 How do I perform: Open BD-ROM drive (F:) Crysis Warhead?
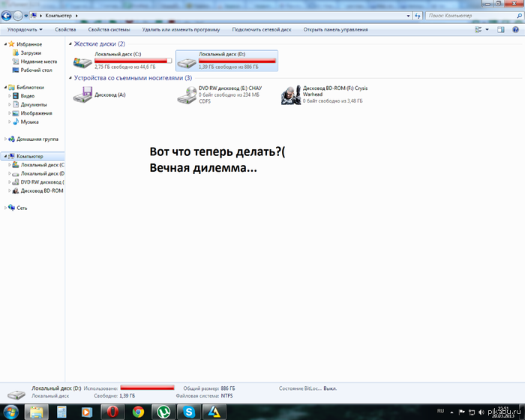pos(290,95)
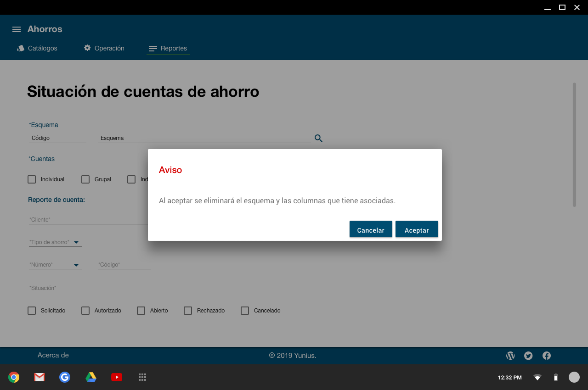Check the Solicitado status checkbox
The image size is (588, 390).
click(x=32, y=311)

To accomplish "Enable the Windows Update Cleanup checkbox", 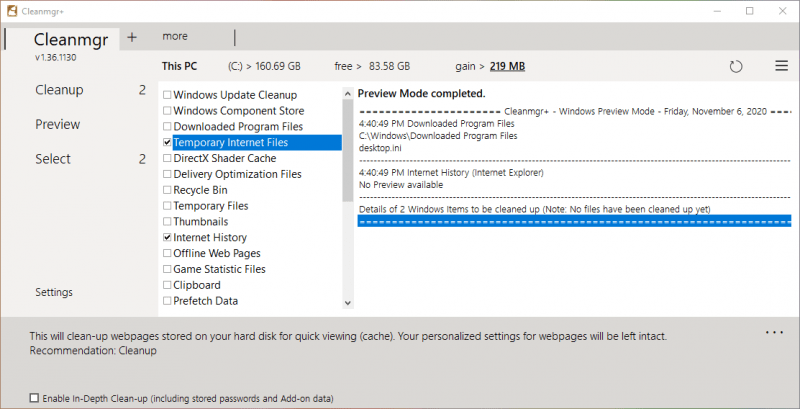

################

→ THE TASK:
Pictures stay out of the copy; please restate every record above exactly.

→ ANSWER TO THIS EXERCISE:
 How do I perform: Open BD-ROM drive (F:) Crysis Warhead?
pos(290,95)
Check the Solicitado status checkbox
The image size is (588, 390).
click(x=32, y=311)

To accomplish "Enable the Windows Update Cleanup checkbox", 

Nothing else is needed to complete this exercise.